Most window vacuums can be used both horizontally and vertically, giving you access to those delicate edges. However, if the water reservoir is full or nearly full, it can cause the water collected through the vents to release, undoing some of your good work. My advice is therefore to empty the water tank frequently.
When working on the window, you may need to change the angle at which you hold the vacuum head to maintain contact with the window surface. A model with a flexible neck facilitates this.
To collect accumulated water at the bottom of the frame, flatten the head of the vacuum cleaner against the frame. In this way, it can suck the moisture directly.
My final tip is to use the window vacuum regularly in cold, wet weather, even if the condensation doesn’t seem particularly bad.

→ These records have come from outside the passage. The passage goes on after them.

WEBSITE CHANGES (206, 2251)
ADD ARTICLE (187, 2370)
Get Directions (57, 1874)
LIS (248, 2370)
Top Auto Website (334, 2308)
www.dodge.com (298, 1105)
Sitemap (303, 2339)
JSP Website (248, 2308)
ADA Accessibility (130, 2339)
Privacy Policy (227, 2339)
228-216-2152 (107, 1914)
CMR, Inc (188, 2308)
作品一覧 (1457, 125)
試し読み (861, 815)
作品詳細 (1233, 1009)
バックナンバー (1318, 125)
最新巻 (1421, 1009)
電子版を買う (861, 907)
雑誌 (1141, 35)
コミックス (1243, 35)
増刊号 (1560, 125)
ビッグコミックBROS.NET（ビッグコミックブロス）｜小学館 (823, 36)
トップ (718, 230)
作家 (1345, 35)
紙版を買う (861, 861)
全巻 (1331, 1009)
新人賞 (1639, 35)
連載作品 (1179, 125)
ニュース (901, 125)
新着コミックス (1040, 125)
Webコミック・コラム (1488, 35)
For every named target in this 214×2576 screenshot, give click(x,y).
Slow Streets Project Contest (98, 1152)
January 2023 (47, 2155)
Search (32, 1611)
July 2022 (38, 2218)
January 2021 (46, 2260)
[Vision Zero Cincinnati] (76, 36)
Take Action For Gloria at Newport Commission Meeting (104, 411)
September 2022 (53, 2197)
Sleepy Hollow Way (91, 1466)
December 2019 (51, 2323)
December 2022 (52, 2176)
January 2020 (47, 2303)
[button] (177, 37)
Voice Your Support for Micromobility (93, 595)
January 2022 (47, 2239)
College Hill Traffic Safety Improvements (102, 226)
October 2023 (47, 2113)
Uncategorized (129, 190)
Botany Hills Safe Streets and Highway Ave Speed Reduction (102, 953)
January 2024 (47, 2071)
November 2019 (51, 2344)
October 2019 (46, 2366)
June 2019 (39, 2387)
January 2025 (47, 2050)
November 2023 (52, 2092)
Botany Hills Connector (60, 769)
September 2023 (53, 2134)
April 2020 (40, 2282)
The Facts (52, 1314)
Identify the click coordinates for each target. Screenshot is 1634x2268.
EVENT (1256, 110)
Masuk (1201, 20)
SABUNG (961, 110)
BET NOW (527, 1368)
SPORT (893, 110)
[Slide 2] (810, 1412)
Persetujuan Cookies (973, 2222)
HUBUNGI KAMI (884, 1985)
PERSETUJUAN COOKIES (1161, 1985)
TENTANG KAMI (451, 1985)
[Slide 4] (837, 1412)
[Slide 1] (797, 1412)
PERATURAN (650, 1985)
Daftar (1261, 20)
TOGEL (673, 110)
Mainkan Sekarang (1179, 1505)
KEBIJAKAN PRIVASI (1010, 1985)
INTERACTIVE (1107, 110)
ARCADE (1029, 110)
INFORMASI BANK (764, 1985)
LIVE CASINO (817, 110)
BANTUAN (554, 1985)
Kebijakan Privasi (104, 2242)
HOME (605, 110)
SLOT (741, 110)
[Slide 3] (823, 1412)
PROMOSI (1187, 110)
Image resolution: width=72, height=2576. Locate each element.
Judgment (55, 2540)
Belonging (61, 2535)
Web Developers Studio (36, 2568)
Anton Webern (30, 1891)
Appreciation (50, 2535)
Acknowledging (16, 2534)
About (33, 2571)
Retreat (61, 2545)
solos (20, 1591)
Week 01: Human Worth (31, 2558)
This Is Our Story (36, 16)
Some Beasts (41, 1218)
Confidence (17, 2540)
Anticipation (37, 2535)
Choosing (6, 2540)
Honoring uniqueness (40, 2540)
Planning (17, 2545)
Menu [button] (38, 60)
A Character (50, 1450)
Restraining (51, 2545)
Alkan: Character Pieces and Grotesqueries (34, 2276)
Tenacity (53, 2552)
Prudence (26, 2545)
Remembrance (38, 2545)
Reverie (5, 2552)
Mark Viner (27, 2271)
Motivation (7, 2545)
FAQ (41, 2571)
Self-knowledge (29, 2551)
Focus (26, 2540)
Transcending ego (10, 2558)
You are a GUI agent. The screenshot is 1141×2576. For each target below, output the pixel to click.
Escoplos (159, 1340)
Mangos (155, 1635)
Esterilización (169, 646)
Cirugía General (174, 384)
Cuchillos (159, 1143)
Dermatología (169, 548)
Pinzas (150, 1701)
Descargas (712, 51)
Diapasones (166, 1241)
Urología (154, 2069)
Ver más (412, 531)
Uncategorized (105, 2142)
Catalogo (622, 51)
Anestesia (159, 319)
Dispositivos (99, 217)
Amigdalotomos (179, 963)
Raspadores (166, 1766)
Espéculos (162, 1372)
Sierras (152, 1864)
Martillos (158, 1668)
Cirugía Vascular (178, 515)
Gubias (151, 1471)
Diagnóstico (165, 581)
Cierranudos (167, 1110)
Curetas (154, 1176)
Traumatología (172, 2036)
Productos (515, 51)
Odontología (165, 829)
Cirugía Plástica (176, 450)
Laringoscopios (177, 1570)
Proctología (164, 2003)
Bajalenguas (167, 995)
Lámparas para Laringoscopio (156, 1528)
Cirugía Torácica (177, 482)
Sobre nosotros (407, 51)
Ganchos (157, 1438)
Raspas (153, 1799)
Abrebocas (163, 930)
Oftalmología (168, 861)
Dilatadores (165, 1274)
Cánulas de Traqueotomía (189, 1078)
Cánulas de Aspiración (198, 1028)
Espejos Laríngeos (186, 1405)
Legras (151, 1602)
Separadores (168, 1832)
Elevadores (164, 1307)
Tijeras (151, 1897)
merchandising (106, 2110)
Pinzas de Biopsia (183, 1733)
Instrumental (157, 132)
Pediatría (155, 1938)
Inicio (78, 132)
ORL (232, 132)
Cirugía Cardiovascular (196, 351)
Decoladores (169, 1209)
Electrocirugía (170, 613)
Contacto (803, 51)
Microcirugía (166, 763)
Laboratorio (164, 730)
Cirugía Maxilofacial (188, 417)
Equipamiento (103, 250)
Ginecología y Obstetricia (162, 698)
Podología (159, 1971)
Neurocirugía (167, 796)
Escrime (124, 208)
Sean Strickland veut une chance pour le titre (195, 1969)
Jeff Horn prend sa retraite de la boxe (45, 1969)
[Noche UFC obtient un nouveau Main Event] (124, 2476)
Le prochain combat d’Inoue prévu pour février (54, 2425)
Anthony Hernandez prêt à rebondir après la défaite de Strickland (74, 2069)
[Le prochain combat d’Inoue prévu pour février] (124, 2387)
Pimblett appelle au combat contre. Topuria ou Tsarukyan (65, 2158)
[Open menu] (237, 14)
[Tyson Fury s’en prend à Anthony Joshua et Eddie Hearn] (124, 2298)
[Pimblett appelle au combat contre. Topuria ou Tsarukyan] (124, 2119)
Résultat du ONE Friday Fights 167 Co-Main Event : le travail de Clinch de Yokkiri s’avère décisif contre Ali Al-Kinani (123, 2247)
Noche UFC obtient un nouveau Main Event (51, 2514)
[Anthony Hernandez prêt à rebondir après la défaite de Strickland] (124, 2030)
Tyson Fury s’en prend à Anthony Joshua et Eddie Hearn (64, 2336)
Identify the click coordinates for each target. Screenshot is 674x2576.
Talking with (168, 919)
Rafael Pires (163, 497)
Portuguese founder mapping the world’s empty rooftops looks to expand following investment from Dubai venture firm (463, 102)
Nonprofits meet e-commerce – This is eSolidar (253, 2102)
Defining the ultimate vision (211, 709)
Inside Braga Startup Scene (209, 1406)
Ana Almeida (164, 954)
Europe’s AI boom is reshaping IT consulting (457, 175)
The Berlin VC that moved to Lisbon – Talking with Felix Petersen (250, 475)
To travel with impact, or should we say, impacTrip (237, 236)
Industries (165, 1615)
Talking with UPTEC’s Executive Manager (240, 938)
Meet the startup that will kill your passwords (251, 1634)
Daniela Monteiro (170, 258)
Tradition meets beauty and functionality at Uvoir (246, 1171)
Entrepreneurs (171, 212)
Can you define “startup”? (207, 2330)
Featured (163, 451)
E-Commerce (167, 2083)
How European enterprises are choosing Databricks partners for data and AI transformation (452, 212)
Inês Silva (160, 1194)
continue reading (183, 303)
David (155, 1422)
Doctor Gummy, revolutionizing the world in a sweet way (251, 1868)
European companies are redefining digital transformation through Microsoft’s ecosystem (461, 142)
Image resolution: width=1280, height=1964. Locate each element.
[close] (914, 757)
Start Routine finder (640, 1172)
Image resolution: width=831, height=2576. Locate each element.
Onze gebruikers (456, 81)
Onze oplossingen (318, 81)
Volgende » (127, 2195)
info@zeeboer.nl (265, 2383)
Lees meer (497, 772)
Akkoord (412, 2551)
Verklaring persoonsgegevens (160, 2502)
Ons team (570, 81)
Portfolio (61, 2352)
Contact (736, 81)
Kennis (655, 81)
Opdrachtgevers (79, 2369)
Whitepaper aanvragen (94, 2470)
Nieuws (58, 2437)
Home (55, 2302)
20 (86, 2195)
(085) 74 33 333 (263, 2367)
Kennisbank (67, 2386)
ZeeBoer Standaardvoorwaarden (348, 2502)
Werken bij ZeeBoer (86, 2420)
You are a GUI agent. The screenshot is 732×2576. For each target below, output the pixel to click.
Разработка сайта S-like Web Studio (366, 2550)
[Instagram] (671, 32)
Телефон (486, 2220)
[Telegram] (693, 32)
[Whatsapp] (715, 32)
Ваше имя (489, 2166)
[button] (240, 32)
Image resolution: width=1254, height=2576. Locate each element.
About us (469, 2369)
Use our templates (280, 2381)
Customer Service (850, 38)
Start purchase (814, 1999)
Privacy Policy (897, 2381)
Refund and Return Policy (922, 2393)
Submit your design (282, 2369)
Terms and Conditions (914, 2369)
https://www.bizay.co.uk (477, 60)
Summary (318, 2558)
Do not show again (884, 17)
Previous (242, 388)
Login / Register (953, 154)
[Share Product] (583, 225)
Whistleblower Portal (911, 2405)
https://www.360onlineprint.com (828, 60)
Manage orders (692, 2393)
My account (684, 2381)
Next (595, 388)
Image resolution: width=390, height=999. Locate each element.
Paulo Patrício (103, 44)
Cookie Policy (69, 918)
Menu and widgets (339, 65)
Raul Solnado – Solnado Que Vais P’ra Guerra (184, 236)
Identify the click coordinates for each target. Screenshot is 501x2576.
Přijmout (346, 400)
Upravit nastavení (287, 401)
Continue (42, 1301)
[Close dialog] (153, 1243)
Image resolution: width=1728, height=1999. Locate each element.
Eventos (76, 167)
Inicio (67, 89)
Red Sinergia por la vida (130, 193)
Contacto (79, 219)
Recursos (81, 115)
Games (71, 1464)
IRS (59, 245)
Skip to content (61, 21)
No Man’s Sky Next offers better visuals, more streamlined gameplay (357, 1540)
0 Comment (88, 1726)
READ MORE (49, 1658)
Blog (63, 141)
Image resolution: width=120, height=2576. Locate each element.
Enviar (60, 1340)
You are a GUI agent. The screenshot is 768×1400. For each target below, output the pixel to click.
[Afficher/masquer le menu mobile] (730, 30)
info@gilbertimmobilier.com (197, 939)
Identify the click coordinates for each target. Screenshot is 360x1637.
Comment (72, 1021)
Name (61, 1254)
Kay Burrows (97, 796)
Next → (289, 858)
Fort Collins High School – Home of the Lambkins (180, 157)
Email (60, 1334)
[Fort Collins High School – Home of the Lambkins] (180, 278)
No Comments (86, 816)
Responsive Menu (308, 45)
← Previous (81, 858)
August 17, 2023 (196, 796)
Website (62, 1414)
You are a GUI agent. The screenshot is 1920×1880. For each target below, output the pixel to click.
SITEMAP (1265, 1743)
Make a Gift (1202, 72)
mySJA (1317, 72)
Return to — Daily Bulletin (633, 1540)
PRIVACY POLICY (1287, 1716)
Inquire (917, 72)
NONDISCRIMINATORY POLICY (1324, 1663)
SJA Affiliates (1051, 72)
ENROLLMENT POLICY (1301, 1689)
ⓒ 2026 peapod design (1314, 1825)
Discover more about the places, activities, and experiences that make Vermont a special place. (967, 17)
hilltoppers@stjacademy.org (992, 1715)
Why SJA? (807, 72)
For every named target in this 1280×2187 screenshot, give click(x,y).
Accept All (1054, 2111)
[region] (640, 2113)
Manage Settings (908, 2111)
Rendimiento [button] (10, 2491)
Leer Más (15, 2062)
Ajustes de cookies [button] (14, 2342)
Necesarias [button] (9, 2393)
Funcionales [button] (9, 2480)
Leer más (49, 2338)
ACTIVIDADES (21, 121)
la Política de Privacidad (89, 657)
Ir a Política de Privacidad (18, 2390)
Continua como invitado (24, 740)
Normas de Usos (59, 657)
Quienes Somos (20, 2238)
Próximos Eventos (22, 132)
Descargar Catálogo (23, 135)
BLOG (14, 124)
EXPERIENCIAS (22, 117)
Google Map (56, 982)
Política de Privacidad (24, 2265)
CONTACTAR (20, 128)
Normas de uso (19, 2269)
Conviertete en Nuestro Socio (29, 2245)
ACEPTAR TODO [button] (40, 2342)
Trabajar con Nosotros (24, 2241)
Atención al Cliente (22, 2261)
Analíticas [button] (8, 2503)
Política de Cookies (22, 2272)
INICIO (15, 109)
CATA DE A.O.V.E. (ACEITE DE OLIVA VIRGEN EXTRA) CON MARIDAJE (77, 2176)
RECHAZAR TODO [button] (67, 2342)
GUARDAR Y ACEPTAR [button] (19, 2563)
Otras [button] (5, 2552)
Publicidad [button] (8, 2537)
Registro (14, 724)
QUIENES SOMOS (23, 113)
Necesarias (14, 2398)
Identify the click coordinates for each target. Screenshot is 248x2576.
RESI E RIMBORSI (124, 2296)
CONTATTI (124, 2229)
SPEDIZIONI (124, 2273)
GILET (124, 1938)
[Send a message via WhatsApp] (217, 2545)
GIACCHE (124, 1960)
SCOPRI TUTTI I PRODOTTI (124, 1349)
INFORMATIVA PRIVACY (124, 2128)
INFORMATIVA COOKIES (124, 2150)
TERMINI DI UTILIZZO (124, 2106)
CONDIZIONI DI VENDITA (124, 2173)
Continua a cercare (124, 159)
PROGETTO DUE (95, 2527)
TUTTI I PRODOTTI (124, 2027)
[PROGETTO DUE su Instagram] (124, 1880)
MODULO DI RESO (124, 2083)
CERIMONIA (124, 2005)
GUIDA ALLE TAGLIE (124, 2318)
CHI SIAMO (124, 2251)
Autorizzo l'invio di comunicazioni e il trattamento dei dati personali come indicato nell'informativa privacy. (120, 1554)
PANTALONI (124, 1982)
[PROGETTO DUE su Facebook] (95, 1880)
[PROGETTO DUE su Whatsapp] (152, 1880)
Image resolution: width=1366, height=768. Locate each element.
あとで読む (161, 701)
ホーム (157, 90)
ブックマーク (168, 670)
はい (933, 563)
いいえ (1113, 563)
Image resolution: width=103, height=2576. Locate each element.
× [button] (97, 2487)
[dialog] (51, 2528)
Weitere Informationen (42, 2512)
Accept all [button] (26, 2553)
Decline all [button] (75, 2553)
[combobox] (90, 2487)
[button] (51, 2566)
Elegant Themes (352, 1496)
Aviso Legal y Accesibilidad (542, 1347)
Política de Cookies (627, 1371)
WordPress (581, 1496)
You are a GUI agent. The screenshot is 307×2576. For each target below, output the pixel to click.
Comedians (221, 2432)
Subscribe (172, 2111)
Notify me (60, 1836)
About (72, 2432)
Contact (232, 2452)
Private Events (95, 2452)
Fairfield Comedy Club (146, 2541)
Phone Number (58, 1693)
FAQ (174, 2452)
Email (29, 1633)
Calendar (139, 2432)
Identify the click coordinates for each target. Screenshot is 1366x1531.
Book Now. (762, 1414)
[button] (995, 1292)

I found that there was less water to remove from windows when I used the vacuum daily. It makes the job even faster, and I also think it means less humidity in the air in my house, which improves damp and mold problems.
Using a window vacuum on the walls
Condensation can also collect on cold walls – a factor in my house, where some of the exterior walls can be cold to the touch during the winter months. Although I can’t see the water pooling on the walls, as some people report, mold spots do appear during the winter months if I don’t get the condensation and dampness issues under control.
I’ve written about how to get rid of black mold, but I find I need to do it less if I vacuum my windows regularly. Some people also use a window vacuum to remove condensation from their bathroom walls after a bath or shower.
My dehumidifier and window vacuum combo
A window vacuum can help remove condensation from windows, but the best trick to minimizing the problem is to prevent moisture from reaching your glass in the first place. That’s why I researched the best dehumidifier and chose the ideal option for our home, based on its size and the rooms affected by condensation.
I wanted to know how much it costs to run a dehumidifier and decided on a smart model that only turns on when needed to reduce our energy consumption. Like my colleague Chiana, I bought a dehumidifier and I wouldn’t want to be without it.
Running the dehumidifier on our second floor landing, where it can draw moisture from inner tubes and bathrooms, has greatly reduced the amount of condensation – especially since I can switch it to laundry mode when drying clothes.
As a result, I still use my window vacuum to remove condensation from my windows but there is less moisture to collect and I have to use it less often. I think I’ve found my ultimate remedy for condensation.